§ What the exercise asks: Wherever the word "will" shows up in the data, report the line it sits in.

§ Stored data:
○ ○ ○

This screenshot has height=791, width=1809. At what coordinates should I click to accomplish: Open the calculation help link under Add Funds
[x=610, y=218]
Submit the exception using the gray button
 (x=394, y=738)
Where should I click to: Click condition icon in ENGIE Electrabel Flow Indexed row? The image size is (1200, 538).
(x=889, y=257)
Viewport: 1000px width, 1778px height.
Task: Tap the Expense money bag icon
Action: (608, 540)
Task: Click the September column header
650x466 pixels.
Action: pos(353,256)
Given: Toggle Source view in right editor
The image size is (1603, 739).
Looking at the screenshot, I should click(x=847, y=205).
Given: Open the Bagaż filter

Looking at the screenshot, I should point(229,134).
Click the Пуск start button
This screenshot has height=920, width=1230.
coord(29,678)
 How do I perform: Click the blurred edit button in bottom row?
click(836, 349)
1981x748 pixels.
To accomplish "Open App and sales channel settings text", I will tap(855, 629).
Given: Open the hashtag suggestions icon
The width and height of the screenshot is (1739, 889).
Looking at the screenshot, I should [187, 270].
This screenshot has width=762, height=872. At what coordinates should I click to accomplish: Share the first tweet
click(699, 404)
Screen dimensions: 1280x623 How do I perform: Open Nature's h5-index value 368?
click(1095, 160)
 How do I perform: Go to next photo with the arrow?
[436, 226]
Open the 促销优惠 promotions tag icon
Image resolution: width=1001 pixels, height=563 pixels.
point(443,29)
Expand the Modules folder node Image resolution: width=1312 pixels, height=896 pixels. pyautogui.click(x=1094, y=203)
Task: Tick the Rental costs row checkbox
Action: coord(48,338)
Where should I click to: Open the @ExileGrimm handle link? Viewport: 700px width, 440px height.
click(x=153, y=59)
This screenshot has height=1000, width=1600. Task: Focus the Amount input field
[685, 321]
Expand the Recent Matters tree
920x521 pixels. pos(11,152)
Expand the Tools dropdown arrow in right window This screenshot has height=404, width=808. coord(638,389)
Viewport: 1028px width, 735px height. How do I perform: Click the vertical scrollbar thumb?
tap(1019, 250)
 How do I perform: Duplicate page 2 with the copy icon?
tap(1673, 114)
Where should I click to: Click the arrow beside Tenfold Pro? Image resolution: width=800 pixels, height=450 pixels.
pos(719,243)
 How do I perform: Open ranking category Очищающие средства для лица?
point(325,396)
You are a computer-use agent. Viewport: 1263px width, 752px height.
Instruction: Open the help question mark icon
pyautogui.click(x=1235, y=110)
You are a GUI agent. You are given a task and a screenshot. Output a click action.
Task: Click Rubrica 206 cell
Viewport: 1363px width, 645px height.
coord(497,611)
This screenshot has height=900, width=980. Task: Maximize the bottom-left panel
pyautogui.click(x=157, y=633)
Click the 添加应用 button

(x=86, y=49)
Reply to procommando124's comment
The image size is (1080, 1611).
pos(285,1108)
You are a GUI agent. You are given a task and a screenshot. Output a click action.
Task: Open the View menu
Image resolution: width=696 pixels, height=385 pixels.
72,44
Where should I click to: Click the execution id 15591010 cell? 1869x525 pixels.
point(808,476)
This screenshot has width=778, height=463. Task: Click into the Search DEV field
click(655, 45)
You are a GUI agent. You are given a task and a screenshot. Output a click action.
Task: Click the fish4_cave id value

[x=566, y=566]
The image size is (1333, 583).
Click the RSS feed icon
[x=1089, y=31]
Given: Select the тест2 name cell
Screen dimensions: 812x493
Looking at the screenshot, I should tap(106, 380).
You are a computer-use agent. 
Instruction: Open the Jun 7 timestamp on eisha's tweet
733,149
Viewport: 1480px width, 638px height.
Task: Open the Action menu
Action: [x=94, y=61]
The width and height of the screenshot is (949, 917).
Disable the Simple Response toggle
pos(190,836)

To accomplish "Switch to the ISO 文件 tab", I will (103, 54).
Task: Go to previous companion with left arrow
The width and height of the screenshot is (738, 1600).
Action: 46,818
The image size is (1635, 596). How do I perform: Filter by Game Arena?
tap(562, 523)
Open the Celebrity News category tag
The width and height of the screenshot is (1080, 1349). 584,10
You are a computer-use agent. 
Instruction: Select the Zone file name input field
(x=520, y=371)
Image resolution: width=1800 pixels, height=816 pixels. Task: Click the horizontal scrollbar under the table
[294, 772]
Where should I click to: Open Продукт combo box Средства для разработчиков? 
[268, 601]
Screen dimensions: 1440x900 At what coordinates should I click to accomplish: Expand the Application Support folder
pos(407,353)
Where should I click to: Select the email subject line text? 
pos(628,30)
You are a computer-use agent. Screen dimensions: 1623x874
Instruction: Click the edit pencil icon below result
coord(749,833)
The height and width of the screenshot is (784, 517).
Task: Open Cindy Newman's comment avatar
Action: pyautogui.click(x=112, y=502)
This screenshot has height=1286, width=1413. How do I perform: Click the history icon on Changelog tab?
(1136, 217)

○ ○ ○

§ Result of the task:
To accomplish "Open App and sales channel settings text", I will tap(855, 629).
To accomplish "Switch to the ISO 文件 tab", I will (103, 54).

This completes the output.